Stored records:
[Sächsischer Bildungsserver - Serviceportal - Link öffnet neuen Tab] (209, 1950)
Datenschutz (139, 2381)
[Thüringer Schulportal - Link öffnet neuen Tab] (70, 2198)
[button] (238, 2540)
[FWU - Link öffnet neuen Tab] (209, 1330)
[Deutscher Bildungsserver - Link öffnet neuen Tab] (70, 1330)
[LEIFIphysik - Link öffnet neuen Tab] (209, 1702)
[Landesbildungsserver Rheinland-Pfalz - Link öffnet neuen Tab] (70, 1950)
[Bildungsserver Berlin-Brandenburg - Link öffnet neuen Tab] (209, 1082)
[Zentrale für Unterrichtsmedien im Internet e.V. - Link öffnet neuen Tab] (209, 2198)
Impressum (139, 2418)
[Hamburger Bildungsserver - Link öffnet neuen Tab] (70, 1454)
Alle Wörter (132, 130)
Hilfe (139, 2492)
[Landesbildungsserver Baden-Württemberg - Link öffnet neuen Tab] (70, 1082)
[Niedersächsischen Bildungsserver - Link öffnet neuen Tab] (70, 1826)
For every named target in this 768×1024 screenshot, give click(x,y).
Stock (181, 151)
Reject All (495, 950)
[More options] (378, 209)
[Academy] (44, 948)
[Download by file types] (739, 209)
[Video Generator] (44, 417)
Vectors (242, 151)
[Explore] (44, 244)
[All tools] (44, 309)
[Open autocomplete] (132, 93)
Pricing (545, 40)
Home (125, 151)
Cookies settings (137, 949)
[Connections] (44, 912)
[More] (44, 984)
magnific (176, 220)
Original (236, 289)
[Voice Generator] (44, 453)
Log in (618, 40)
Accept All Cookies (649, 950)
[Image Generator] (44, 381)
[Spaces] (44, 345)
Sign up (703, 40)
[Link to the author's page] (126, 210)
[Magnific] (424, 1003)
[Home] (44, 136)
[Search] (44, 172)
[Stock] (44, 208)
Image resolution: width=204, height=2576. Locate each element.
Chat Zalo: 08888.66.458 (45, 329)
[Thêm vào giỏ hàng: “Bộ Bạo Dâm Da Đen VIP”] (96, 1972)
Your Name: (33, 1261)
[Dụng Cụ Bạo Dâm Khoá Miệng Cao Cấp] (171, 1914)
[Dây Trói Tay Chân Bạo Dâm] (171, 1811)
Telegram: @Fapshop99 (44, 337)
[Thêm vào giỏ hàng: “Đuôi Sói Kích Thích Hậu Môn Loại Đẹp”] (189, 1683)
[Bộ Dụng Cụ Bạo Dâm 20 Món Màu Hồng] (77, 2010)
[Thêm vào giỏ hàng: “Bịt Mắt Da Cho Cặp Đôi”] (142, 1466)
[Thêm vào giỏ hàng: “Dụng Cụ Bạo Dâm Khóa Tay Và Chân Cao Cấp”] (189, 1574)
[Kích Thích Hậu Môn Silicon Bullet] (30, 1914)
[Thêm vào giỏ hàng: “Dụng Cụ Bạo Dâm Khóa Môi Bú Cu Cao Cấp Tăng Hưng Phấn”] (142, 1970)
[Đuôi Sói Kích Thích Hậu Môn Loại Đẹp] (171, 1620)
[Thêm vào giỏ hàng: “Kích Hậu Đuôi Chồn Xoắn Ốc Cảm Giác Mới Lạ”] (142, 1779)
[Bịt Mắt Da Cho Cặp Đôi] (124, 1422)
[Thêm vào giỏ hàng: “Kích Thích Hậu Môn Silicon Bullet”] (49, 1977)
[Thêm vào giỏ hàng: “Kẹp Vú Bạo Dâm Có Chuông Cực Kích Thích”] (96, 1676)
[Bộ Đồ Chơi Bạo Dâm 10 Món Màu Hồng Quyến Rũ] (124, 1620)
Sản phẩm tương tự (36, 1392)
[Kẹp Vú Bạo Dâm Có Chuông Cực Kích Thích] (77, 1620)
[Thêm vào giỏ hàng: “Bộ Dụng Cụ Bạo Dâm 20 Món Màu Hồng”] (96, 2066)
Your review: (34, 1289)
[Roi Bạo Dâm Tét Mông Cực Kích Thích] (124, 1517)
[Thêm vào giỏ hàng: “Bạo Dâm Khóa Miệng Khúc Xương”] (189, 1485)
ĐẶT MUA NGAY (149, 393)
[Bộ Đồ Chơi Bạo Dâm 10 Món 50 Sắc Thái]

● Exercise goal
Transcribe every entry exactly, omitting nothing.

● Solution
[Sächsischer Bildungsserver - Serviceportal - Link öffnet neuen Tab] (209, 1950)
Datenschutz (139, 2381)
[Thüringer Schulportal - Link öffnet neuen Tab] (70, 2198)
[button] (238, 2540)
[FWU - Link öffnet neuen Tab] (209, 1330)
[Deutscher Bildungsserver - Link öffnet neuen Tab] (70, 1330)
[LEIFIphysik - Link öffnet neuen Tab] (209, 1702)
[Landesbildungsserver Rheinland-Pfalz - Link öffnet neuen Tab] (70, 1950)
[Bildungsserver Berlin-Brandenburg - Link öffnet neuen Tab] (209, 1082)
[Zentrale für Unterrichtsmedien im Internet e.V. - Link öffnet neuen Tab] (209, 2198)
Impressum (139, 2418)
[Hamburger Bildungsserver - Link öffnet neuen Tab] (70, 1454)
Alle Wörter (132, 130)
Hilfe (139, 2492)
[Landesbildungsserver Baden-Württemberg - Link öffnet neuen Tab] (70, 1082)
[Niedersächsischen Bildungsserver - Link öffnet neuen Tab] (70, 1826)
For every named target in this 768×1024 screenshot, give click(x,y).
Stock (181, 151)
Reject All (495, 950)
[More options] (378, 209)
[Academy] (44, 948)
[Download by file types] (739, 209)
[Video Generator] (44, 417)
Vectors (242, 151)
[Explore] (44, 244)
[All tools] (44, 309)
[Open autocomplete] (132, 93)
Pricing (545, 40)
Home (125, 151)
Cookies settings (137, 949)
[Connections] (44, 912)
[More] (44, 984)
magnific (176, 220)
Original (236, 289)
[Voice Generator] (44, 453)
Log in (618, 40)
Accept All Cookies (649, 950)
[Image Generator] (44, 381)
[Spaces] (44, 345)
Sign up (703, 40)
[Link to the author's page] (126, 210)
[Magnific] (424, 1003)
[Home] (44, 136)
[Search] (44, 172)
[Stock] (44, 208)
Image resolution: width=204, height=2576. Locate each element.
Chat Zalo: 08888.66.458 (45, 329)
[Thêm vào giỏ hàng: “Bộ Bạo Dâm Da Đen VIP”] (96, 1972)
Your Name: (33, 1261)
[Dụng Cụ Bạo Dâm Khoá Miệng Cao Cấp] (171, 1914)
[Dây Trói Tay Chân Bạo Dâm] (171, 1811)
Telegram: @Fapshop99 (44, 337)
[Thêm vào giỏ hàng: “Đuôi Sói Kích Thích Hậu Môn Loại Đẹp”] (189, 1683)
[Bộ Dụng Cụ Bạo Dâm 20 Món Màu Hồng] (77, 2010)
[Thêm vào giỏ hàng: “Bịt Mắt Da Cho Cặp Đôi”] (142, 1466)
[Thêm vào giỏ hàng: “Dụng Cụ Bạo Dâm Khóa Tay Và Chân Cao Cấp”] (189, 1574)
[Kích Thích Hậu Môn Silicon Bullet] (30, 1914)
[Thêm vào giỏ hàng: “Dụng Cụ Bạo Dâm Khóa Môi Bú Cu Cao Cấp Tăng Hưng Phấn”] (142, 1970)
[Đuôi Sói Kích Thích Hậu Môn Loại Đẹp] (171, 1620)
[Thêm vào giỏ hàng: “Kích Hậu Đuôi Chồn Xoắn Ốc Cảm Giác Mới Lạ”] (142, 1779)
[Bịt Mắt Da Cho Cặp Đôi] (124, 1422)
[Thêm vào giỏ hàng: “Kích Thích Hậu Môn Silicon Bullet”] (49, 1977)
[Thêm vào giỏ hàng: “Kẹp Vú Bạo Dâm Có Chuông Cực Kích Thích”] (96, 1676)
[Bộ Đồ Chơi Bạo Dâm 10 Món Màu Hồng Quyến Rũ] (124, 1620)
Sản phẩm tương tự (36, 1392)
[Kẹp Vú Bạo Dâm Có Chuông Cực Kích Thích] (77, 1620)
[Thêm vào giỏ hàng: “Bộ Dụng Cụ Bạo Dâm 20 Món Màu Hồng”] (96, 2066)
Your review: (34, 1289)
[Roi Bạo Dâm Tét Mông Cực Kích Thích] (124, 1517)
[Thêm vào giỏ hàng: “Bạo Dâm Khóa Miệng Khúc Xương”] (189, 1485)
ĐẶT MUA NGAY (149, 393)
[Bộ Đồ Chơi Bạo Dâm 10 Món 50 Sắc Thái]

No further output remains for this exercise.